Provided text —
>>>>

Association tests for rare variants of complex traits
Numerous methodologies have been described for statistically comparing the frequency differences of rare coding variants for a complex trait in cases and controls [22]. Some approaches assume that much of the heritability of complex traits arises from the combined presence of functionally important rare variants. These, which include CAST and combined multivariate and collapsing (CMC) method, collapse rare variants within a functional location (e.g., gene locus) and compare the frequencies of the aggregate variants between cases and controls [36], [37]. Other methods for evaluating rare, risk-conferring mutations include weighted sum methods that count both rare and common coding variants. These tests weight variants based on their frequency in controls [38] or are informed by computational prediction programs for assessing functionality [39]. Although these assessment methods demonstrate high statistical power, they are disadvantaged by their inclusion of both rare and common variants, as well as functional information that is largely inapplicable or unavailable for noncoding variants.
Although the effects of rare missense variants are frequently deleterious with regard to protein structure and function, the effects of rare regulatory variants are less readily interpretable [23], [36]. Such variants may cause increased or decreased gene expression, depending on their location; may act in a tissue-dependent manner, thereby weakening their association with complex traits; and may increase, decrease, or not affect transcription at all. Whereas nonfunctional coding variants can be predicted easily by synonymous or conservative amino acid substitutions, similar criteria cannot be applied to regulatory variants.
We first used CAST to investigate the contribution of rare regulatory variants to HDL-C without computationally predicting their effects. The results showed no significant excess of rare regulatory variants in LIPG in either cohort. However, the strength of rare variant aggregation methods increases when the functional validity of the variants is known [22], [23], [40], [41]. Therefore, we assessed the functional effects of each variant in a cell type that endogenously expresses LIPG (HUVECs). These putative functional effects were used to reassess the association of functional variants in the 2 cohorts. Using a modification of CAST, we separately tested the associations of variants that increase or decrease LIPG promoter activity. The results showed that variants segregated with the phenotypic extremes in a manner that was almost completely consistent with the contribution of the gene to the phenotype. For example, given that EL inversely affects HDL-C levels, variants that decrease EL should cause increased HDL-C and should occur at a higher frequency in high HDL-C individuals, and vice versa. Including functional information in the association analysis permitted the near-perfect demonstration of this distribution.
The only rare regulatory mutation inconsistent with the expected distribution was the −303 A>G variant, which increased LIPG promoter activity in vitro. This variant was found in 1 high and 2 low HDL-C individuals, which is the expected distribution, given its in vitro functionality. However, the high HDL-C individual with the −303 A>G variant also had another rare LIPG regulatory variant, −1487 A>G, which decreased promoter activity in vitro. Thus, the actual role of −303 A>G in contributing to high HDL-C levels must be considered in the context of the contribution from the additional rare variant in this individual.

<<<<

Provided data —
>>>>

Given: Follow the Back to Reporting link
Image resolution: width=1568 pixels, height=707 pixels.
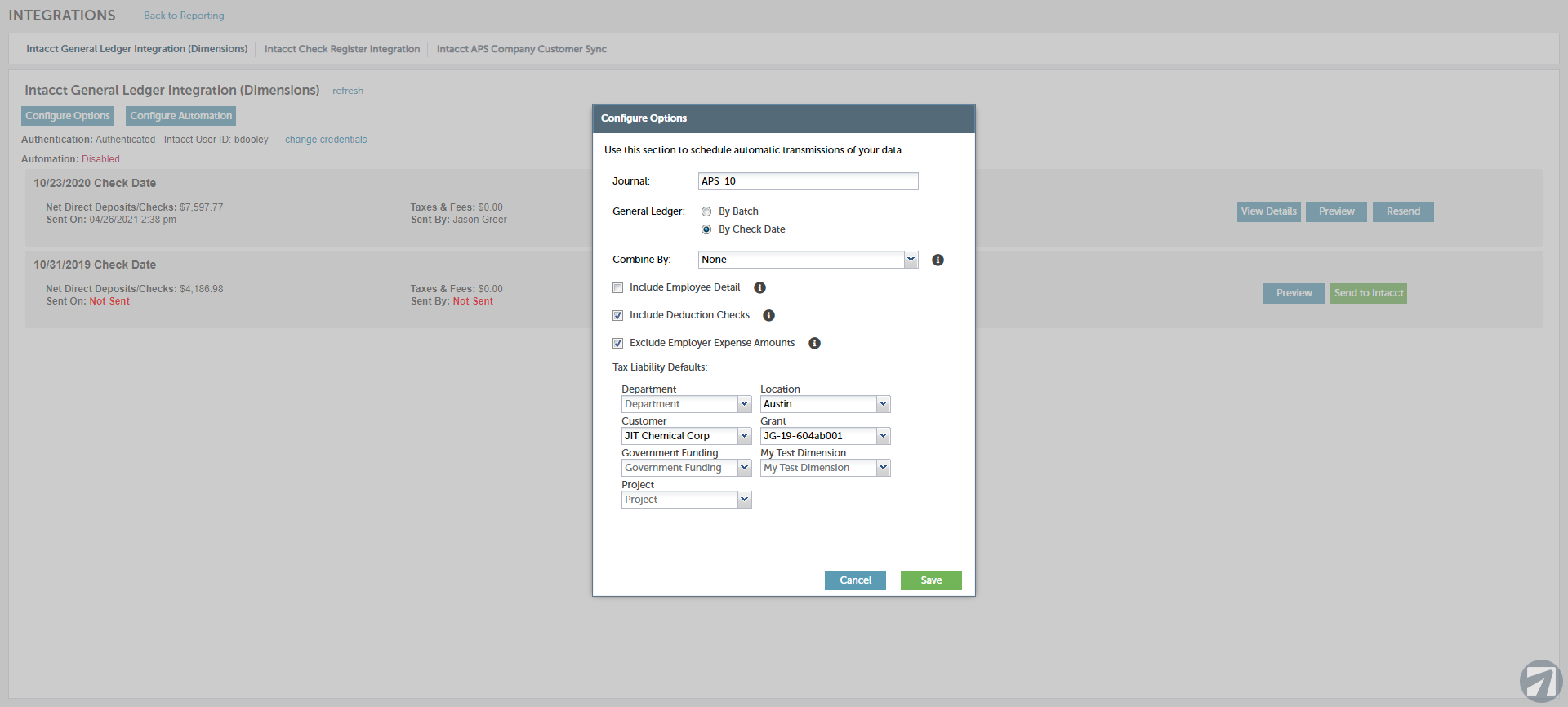Looking at the screenshot, I should [x=184, y=16].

<<<<

What to work on —
a) Could you quote the passage on rare-variant association tests, beginning at the words "Although the effects" and stopping after "to regulatory variants."?
b) Does the passage on rare-variant association tests support each statement below? Answer yes or no for each, quoting the words from the passage that decide it.
(i) The first CAST analysis found a significant excess of rare regulatory variants in LIPG.
(ii) HUVECs are a cell type that endogenously expresses LIPG.
(iii) Weighted sum methods count only rare coding variants.
c) How would you carry on the passage on rare-variant association tests from the point where it stops?
Nothing in the material is needed here.

Answers in order —
a)
Although the effects of rare missense variants are frequently deleterious with regard to protein structure and function, the effects of rare regulatory variants are less readily interpretable [23], [36]. Such variants may cause increased or decreased gene expression, depending on their location; may act in a tissue-dependent manner, thereby weakening their association with complex traits; and may increase, decrease, or not affect transcription at all. Whereas nonfunctional coding variants can be predicted easily by synonymous or conservative amino acid substitutions, similar criteria cannot be applied to regulatory variants.

b)
(i) No: "The results showed no significant excess of rare regulatory variants in LIPG in either cohort."
(ii) Yes: "a cell type that endogenously expresses LIPG (HUVECs)"
(iii) No: "weighted sum methods that count both rare and common coding variants"

c)
Previously, Hegele et al. presented an elegant approach of refining association tests by using exclusively presenting coding variants [42]. In the present study, this approach was modified for application to noncoding variants. We examined the association of variant types with the phenotypic extremes after eliminating variants occurring at both extremes. The results showed that promoter-activating or -damaging rare LIPG variants occurred only in individuals with high or low HDL-C, respectively. Thus, our analysis method effectively enriched for functional variants with the greatest potential effect at either extreme. A limitation of this approach is that the exclusivity of any rare variant depends on the selection criteria and sizes of the cohorts. Nevertheless, even without this selectivity filter, the expected enrichment of opposing regulatory variant types occurred at the opposite phenotypic extremes.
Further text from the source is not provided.